[[ Raw data, beginning ]]

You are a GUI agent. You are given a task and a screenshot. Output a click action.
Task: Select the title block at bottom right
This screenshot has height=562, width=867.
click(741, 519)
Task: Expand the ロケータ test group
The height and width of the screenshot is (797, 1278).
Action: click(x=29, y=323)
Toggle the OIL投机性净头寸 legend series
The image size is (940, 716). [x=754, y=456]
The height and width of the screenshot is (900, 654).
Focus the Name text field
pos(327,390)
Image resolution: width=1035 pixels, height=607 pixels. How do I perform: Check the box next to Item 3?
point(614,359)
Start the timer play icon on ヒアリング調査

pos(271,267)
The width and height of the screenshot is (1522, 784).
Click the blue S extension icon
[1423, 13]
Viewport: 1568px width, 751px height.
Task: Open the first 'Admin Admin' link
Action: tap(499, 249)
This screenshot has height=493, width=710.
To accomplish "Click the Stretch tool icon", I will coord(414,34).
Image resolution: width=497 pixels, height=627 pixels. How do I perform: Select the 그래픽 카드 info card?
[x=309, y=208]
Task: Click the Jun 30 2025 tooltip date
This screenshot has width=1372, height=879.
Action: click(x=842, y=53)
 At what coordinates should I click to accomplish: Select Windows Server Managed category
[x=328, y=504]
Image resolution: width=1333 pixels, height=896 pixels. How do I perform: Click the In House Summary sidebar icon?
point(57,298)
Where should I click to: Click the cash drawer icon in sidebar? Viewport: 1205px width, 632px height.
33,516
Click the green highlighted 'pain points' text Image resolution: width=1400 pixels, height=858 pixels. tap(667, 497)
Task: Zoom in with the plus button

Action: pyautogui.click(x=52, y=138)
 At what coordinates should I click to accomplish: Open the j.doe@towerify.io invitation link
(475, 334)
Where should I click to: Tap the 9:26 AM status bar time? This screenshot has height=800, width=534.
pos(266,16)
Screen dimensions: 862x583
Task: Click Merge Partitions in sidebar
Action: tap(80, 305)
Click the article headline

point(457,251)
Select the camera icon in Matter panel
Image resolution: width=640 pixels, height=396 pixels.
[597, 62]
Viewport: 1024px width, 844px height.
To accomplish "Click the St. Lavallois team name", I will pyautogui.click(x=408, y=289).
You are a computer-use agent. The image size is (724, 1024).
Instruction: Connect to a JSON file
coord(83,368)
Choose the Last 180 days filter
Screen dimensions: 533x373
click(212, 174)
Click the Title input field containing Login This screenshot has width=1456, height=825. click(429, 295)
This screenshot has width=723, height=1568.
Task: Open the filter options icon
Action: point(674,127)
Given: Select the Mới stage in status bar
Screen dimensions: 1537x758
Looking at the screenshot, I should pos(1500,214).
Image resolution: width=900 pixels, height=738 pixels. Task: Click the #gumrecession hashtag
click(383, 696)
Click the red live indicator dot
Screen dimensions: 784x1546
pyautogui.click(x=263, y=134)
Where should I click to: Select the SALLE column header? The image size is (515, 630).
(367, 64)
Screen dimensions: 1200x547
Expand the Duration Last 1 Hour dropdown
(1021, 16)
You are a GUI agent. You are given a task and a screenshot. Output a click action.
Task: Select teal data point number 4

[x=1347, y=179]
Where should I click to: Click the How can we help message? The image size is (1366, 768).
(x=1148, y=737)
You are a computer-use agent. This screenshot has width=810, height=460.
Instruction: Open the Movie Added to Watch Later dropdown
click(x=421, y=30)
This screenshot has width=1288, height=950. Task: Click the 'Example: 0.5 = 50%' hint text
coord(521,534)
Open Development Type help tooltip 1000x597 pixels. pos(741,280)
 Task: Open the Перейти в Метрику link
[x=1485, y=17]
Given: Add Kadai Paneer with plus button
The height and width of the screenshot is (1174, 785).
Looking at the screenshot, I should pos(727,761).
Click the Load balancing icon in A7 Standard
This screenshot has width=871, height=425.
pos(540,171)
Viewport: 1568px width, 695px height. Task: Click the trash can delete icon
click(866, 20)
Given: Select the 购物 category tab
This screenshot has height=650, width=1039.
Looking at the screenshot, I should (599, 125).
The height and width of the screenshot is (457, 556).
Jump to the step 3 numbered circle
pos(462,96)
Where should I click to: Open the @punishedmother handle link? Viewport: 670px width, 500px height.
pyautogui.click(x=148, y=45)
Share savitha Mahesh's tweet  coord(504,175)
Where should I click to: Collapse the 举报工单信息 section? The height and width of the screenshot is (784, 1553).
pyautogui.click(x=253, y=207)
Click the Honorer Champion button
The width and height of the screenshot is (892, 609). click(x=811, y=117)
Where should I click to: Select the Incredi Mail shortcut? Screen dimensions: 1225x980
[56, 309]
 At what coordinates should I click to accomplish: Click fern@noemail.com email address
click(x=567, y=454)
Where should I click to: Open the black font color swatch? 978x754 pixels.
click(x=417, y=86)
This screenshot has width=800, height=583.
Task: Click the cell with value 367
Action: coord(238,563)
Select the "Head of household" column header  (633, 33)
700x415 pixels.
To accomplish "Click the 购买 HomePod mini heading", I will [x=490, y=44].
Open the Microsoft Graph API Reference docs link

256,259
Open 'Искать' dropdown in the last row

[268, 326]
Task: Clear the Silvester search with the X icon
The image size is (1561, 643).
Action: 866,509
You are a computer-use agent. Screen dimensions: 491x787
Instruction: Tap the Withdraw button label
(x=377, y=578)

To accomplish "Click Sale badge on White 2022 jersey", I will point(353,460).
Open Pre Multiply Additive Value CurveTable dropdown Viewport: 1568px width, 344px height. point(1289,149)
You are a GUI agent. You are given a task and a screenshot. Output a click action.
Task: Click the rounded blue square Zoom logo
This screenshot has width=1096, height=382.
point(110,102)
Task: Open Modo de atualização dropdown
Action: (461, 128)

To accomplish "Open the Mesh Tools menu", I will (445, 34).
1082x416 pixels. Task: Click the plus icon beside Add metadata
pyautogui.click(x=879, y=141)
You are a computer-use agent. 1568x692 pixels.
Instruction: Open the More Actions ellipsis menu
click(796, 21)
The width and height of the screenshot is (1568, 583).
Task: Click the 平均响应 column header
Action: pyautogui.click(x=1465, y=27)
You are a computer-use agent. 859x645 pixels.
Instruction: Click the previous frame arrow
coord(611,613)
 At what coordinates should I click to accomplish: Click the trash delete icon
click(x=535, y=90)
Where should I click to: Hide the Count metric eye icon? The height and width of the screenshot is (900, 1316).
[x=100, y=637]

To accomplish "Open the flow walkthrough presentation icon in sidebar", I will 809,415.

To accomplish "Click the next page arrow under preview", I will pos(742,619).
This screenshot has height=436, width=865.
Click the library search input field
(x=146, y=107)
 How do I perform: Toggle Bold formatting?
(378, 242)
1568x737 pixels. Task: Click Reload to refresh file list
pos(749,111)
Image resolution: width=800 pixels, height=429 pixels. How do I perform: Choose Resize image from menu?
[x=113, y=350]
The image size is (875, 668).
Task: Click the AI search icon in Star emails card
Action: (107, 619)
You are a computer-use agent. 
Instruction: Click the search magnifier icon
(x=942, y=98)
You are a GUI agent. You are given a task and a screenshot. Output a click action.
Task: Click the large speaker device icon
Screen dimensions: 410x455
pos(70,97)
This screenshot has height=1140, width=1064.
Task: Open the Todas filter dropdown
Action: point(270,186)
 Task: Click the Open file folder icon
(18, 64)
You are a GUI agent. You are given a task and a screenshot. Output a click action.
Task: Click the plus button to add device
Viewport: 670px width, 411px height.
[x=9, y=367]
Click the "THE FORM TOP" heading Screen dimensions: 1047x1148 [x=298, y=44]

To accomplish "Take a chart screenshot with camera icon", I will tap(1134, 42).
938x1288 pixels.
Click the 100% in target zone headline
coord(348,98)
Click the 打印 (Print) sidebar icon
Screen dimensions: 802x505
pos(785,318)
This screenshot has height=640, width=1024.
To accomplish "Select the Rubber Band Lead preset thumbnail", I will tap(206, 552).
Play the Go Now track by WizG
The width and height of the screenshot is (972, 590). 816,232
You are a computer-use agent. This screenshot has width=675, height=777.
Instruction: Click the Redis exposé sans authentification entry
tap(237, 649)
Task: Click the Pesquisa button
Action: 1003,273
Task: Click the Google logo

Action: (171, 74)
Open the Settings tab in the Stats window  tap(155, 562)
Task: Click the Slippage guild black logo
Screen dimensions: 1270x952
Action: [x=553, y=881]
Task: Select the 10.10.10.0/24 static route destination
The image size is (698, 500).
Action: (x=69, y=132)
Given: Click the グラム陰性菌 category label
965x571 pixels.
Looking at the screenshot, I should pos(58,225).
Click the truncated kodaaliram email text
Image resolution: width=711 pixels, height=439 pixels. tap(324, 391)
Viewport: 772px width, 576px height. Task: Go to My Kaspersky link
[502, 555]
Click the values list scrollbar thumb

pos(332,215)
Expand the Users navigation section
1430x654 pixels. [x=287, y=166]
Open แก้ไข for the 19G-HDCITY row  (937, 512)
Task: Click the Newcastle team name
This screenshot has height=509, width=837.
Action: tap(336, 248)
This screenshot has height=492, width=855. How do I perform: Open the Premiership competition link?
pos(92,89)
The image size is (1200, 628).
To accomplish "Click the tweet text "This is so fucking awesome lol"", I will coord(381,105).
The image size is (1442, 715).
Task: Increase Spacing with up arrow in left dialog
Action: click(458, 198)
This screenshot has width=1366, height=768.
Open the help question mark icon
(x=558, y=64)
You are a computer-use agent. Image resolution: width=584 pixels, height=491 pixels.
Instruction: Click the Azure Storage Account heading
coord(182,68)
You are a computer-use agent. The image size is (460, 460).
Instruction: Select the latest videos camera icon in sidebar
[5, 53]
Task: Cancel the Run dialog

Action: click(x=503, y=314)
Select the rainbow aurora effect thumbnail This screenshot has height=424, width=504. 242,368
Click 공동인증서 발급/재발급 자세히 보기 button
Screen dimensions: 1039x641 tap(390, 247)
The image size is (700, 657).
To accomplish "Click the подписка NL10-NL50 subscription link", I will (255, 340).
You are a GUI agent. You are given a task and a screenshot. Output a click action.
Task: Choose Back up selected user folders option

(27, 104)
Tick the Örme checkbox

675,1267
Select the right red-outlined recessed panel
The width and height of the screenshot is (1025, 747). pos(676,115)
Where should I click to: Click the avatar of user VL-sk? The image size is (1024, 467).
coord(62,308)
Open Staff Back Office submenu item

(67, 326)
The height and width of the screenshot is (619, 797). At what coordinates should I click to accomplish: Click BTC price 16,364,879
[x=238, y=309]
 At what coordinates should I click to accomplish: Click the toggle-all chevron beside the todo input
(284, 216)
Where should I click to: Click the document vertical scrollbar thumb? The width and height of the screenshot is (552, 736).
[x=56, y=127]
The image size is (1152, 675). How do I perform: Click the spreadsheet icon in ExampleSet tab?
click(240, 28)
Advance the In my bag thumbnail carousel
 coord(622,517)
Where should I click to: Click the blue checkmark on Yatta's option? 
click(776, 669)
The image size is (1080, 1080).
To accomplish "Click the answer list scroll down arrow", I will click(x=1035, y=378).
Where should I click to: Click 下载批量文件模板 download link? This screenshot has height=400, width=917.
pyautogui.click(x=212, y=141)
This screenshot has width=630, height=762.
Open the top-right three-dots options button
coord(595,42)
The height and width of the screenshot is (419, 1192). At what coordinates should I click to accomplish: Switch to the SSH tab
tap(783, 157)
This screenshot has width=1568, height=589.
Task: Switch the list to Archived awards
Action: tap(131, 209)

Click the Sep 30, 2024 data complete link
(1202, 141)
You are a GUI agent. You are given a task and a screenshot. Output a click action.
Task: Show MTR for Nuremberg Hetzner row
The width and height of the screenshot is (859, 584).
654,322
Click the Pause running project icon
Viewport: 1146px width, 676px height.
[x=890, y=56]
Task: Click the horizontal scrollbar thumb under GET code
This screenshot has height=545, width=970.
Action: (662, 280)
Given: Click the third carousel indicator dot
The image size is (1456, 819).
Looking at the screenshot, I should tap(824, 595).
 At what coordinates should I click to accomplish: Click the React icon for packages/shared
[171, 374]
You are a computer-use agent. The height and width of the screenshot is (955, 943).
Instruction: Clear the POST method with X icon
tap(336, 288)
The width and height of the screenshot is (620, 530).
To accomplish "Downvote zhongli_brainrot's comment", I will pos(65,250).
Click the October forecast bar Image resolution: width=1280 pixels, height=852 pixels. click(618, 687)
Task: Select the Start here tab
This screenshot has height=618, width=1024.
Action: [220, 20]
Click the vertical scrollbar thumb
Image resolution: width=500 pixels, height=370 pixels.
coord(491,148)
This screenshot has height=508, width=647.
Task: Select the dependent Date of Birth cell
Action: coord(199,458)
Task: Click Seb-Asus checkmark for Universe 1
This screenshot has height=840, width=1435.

[[ Raw data, end ]]

◆ **Required work**: Your answer should be a single number: the count of lines in the entries that contain the word "indicator".

◆ **Task result**: 2